[Text segment — start]

Hide still has important role to play
Immediately after taking control of the Act Party, Don Brash said he "saw sense" in Rodney Hide staying on as a minister. The former leader, for his part, was adamant that he wanted to remain Minister of Local Government, Minister of Regulatory Reform and an Associate Minister of Education.
A few days later, Dr Brash seemed to be changing his mind. He indicated that he would ask the Prime Minister to give Mr Hide's portfolios to another MP. But yesterday, he reverted to his first instinct. As is often the case, it was the right one. To have deprived Mr Hide of his ministerial roles would have smacked of over-the-top ruthlessness.
There were several good reasons for allowing Mr Hide to remain a minister until the general election, when he will retire from Parliament. He has carried a heavy burden, especially in orchestrating the Super City. While he has had his share of critics, especially in terms of the powers allotted to council controlled organisations in the initial blueprint, his willingness to make concessions ensured the emergence of a workable framework. That work is not complete. The Super City is still coming to life, and Mr Hide is heading the Government response to the Auckland Council's spatial plan.

[Text segment — finish]
[Data shown — start]

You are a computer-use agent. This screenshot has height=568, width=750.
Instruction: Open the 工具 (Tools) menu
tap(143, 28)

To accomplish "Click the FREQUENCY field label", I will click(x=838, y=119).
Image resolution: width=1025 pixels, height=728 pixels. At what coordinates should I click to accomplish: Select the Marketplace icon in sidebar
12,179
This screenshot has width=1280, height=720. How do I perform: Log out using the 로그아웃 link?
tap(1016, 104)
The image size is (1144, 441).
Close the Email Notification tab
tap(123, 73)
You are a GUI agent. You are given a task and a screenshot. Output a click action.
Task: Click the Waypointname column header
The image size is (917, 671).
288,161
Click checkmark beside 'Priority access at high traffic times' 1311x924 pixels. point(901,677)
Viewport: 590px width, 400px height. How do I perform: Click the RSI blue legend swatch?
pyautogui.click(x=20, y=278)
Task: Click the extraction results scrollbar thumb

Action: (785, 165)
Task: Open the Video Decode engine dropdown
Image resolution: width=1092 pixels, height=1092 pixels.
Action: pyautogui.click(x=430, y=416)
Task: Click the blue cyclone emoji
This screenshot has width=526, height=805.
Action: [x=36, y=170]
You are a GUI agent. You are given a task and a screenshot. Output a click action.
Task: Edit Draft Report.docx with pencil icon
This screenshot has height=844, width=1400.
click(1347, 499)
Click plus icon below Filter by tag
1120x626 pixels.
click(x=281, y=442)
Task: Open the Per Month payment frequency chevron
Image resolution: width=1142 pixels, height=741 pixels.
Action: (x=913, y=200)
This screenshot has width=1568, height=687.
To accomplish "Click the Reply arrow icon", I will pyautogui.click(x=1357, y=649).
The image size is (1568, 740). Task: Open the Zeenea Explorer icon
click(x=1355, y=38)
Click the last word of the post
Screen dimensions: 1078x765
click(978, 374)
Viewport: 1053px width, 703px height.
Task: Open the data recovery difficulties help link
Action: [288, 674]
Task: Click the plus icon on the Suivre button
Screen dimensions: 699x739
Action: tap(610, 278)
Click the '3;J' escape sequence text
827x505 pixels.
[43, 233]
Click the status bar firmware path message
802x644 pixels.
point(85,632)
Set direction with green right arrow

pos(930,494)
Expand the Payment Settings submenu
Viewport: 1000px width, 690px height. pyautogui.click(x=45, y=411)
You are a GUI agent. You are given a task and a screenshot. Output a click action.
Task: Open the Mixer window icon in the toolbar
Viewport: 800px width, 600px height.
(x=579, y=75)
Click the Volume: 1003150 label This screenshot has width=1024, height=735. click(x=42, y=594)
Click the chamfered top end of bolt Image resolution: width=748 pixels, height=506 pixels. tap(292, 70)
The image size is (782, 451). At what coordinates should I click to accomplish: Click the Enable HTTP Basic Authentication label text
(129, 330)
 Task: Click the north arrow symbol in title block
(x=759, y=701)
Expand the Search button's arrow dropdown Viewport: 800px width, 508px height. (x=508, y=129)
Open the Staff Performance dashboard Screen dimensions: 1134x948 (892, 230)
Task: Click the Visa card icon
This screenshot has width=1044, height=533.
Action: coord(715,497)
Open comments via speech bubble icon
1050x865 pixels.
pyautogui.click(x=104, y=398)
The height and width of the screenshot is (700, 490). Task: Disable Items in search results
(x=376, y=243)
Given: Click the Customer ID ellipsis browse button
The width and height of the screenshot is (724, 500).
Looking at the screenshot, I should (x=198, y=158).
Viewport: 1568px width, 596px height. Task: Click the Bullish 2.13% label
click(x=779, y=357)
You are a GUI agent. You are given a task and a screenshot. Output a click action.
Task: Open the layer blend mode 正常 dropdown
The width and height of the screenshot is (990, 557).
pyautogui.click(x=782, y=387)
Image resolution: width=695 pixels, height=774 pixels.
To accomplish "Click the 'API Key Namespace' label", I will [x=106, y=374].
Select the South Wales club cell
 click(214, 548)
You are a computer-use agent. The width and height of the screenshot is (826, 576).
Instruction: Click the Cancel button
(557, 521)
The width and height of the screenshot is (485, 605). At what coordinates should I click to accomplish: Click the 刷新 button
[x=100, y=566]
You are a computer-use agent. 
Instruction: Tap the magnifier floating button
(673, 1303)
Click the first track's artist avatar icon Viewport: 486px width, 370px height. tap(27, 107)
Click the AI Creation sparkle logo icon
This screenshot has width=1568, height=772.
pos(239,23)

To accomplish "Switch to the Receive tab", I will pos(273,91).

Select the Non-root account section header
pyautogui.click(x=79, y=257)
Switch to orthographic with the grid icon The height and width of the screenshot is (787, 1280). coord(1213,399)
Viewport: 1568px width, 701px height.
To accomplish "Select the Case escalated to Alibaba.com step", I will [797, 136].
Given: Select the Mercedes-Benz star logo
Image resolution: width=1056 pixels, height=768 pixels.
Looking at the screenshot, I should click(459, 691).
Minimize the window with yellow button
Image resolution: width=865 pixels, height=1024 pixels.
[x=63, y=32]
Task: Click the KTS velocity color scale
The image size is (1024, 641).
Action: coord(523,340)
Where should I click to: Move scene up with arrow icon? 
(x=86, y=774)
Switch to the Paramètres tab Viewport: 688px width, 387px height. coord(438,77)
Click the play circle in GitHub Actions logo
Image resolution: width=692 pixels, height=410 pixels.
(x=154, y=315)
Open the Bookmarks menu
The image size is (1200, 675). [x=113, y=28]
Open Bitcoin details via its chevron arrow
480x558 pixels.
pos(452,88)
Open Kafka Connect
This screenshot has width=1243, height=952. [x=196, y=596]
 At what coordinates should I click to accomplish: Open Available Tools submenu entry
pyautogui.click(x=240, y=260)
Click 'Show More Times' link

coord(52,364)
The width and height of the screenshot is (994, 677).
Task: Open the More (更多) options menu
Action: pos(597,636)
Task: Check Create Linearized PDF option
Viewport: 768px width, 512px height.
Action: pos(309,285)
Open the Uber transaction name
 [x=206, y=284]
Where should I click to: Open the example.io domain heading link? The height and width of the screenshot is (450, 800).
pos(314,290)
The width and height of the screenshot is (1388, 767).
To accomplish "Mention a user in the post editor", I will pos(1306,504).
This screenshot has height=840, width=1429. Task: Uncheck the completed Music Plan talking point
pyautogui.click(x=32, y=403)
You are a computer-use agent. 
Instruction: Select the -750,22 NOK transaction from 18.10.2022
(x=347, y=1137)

[Data shown — finish]

Your tasks »
A. Write out the part of the Rodney Hide editorial between "There were several" and "Council's spatial plan.", inclusive.
B. According to the Rodney Hide editorial, what will Mr Hide do at the general election?
Work only from the editorial about Rodney Hide.

Outputs in order »
A.
There were several good reasons for allowing Mr Hide to remain a minister until the general election, when he will retire from Parliament. He has carried a heavy burden, especially in orchestrating the Super City. While he has had his share of critics, especially in terms of the powers allotted to council controlled organisations in the initial blueprint, his willingness to make concessions ensured the emergence of a workable framework. That work is not complete. The Super City is still coming to life, and Mr Hide is heading the Government response to the Auckland Council's spatial plan.

B. He will retire from Parliament.